═════ Information given

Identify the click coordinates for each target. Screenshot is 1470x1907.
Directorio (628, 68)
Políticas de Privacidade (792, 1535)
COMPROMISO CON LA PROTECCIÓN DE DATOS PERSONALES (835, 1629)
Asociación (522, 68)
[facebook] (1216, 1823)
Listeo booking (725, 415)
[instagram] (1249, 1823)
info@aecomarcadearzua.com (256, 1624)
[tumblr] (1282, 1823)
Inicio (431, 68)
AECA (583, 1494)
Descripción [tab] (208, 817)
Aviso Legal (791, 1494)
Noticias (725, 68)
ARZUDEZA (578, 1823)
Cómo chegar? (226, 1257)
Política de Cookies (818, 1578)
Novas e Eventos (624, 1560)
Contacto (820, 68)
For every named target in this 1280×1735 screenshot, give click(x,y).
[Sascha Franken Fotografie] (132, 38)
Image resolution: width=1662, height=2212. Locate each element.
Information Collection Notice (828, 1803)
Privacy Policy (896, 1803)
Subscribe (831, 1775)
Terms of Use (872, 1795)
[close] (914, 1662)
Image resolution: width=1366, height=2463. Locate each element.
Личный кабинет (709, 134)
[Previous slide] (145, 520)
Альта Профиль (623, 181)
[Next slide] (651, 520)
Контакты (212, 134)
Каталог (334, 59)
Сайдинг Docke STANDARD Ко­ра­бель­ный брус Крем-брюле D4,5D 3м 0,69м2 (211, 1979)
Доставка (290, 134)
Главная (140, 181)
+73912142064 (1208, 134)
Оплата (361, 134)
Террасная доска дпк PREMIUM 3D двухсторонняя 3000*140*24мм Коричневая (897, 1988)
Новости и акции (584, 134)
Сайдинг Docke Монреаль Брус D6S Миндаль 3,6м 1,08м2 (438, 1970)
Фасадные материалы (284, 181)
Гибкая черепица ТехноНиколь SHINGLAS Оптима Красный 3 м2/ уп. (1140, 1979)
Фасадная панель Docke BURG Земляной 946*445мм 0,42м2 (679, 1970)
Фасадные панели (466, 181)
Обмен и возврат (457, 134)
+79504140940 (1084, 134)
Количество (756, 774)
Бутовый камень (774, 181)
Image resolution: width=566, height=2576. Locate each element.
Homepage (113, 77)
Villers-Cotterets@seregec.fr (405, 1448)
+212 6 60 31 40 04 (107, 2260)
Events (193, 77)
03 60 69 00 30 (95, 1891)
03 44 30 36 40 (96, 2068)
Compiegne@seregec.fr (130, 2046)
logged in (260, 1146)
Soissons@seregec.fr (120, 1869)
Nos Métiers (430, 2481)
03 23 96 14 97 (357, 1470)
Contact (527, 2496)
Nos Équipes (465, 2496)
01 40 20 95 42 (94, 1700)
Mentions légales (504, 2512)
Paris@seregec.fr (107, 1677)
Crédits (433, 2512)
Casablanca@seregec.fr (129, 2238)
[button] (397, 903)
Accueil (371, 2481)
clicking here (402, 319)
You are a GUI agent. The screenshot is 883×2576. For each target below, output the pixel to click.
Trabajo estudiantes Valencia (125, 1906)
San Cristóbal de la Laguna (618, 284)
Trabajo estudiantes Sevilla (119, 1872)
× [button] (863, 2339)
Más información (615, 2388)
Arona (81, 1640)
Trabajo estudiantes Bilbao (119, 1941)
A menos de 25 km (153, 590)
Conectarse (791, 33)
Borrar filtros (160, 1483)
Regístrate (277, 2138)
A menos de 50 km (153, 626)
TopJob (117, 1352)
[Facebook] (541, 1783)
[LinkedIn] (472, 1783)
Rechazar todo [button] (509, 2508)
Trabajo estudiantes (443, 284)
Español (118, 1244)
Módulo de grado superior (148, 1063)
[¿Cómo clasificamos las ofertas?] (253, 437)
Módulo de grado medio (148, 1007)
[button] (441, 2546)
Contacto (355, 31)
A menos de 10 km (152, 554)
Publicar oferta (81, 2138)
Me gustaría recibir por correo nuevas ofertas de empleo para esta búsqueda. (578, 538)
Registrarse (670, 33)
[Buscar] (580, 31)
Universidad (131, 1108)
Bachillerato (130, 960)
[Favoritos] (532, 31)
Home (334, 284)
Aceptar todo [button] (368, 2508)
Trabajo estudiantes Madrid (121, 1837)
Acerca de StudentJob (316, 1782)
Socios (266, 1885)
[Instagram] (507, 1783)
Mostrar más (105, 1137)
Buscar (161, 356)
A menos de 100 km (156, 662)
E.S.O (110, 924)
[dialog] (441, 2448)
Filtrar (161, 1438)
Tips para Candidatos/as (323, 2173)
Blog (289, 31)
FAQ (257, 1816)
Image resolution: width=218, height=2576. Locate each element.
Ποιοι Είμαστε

══════════

## What to work on
Your output should consist solely of the lines from the beginning of the entries through the line containing "Noticias (725, 68)", reproduced exactly.

## Solution below
Identify the click coordinates for each target. Screenshot is 1470x1907.
Directorio (628, 68)
Políticas de Privacidade (792, 1535)
COMPROMISO CON LA PROTECCIÓN DE DATOS PERSONALES (835, 1629)
Asociación (522, 68)
[facebook] (1216, 1823)
Listeo booking (725, 415)
[instagram] (1249, 1823)
info@aecomarcadearzua.com (256, 1624)
[tumblr] (1282, 1823)
Inicio (431, 68)
AECA (583, 1494)
Descripción [tab] (208, 817)
Aviso Legal (791, 1494)
Noticias (725, 68)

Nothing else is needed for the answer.